Controversial research by Generation Rent has claimed that white people are 36% more likely to receive a positive response when applying to rent on SpareRoom than black people.

Profiles where the user appears to be white are also 17% more likely than black profiles to receive any response at all, according to a UK-wide research project analysing more than 200 properties. The responses were from a mixture of landlords and letting agents advertising flats, houses and single rooms.

Two profiles were created on the rental platform using artificial intelligence images, identical in all but name and ethnicity.

Messages asking to view properties were sent within minutes of each other from both profiles, but the white-facing account routinely received very different responses.

It cites one response to the white-facing profile as: “Hi Lizzie, can you tell me a bit about how long you would be looking for the room, do you work local etc. Many thanks.” Compared to a response to the black-facing profile: “Hello, sorry it’s just been let.”

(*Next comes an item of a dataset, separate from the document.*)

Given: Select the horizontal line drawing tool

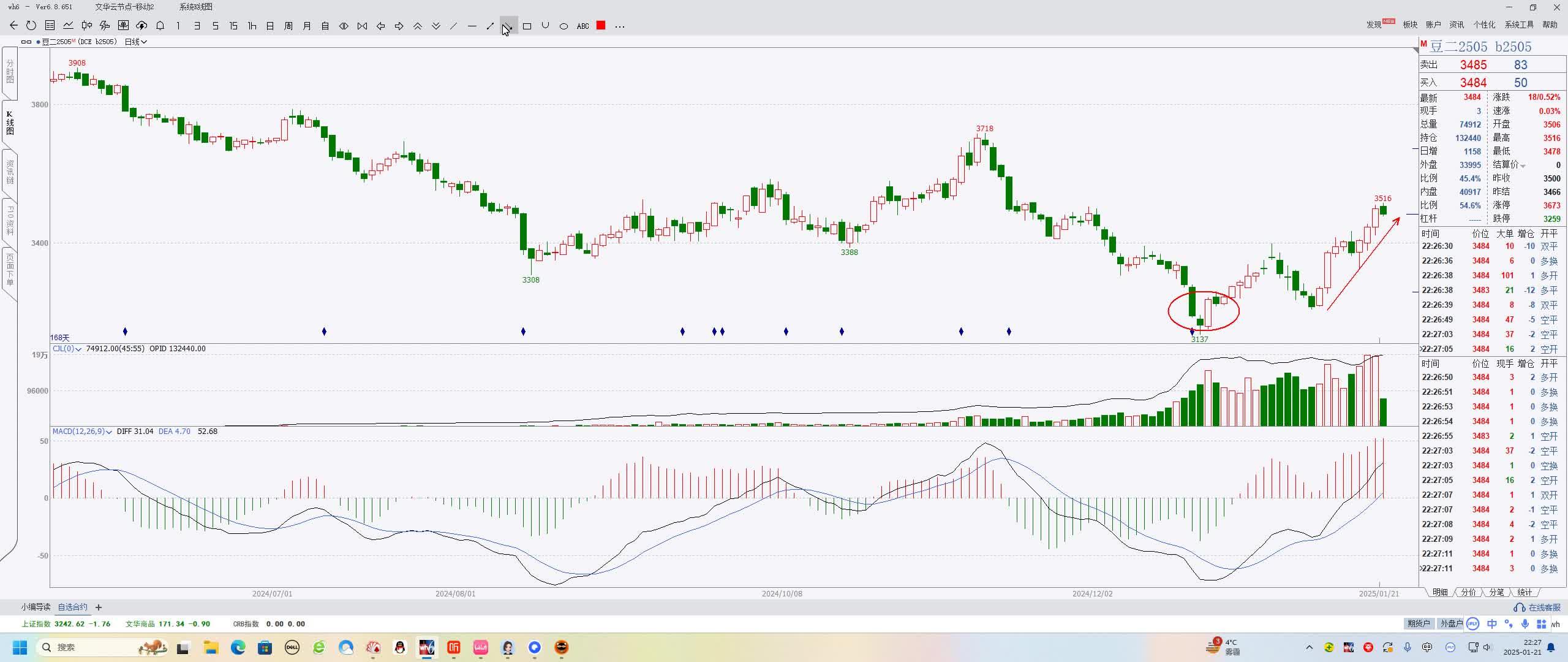Looking at the screenshot, I should click(x=472, y=26).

Another response to the white-facing profile was: “Good afternoon. Do you work or study? Who is the property for?” While the response to the black-facing profile was: “Good afternoon. Sorry we do not know when we can do a viewing at this property. Many thanks.”

Tilly Smith (pictured) campaigns and partnerships officer at Generation Rent, says it’s extremely concerning to see racism and discrimination at play, preventing people of colour from accessing safe and secure housing.

“The lack of homes for minority ethnic renters to move into is not only extremely stressful and distressing when looking for somewhere to move or when facing eviction, but also forces many to have to endure poor conditions in the properties they can get access to,” she adds.

“Until there are enough affordable and social homes for people to live in, biases – whether unconscious or not – will continue to deny people the homes they deserve.”

Shelter released similar research in January.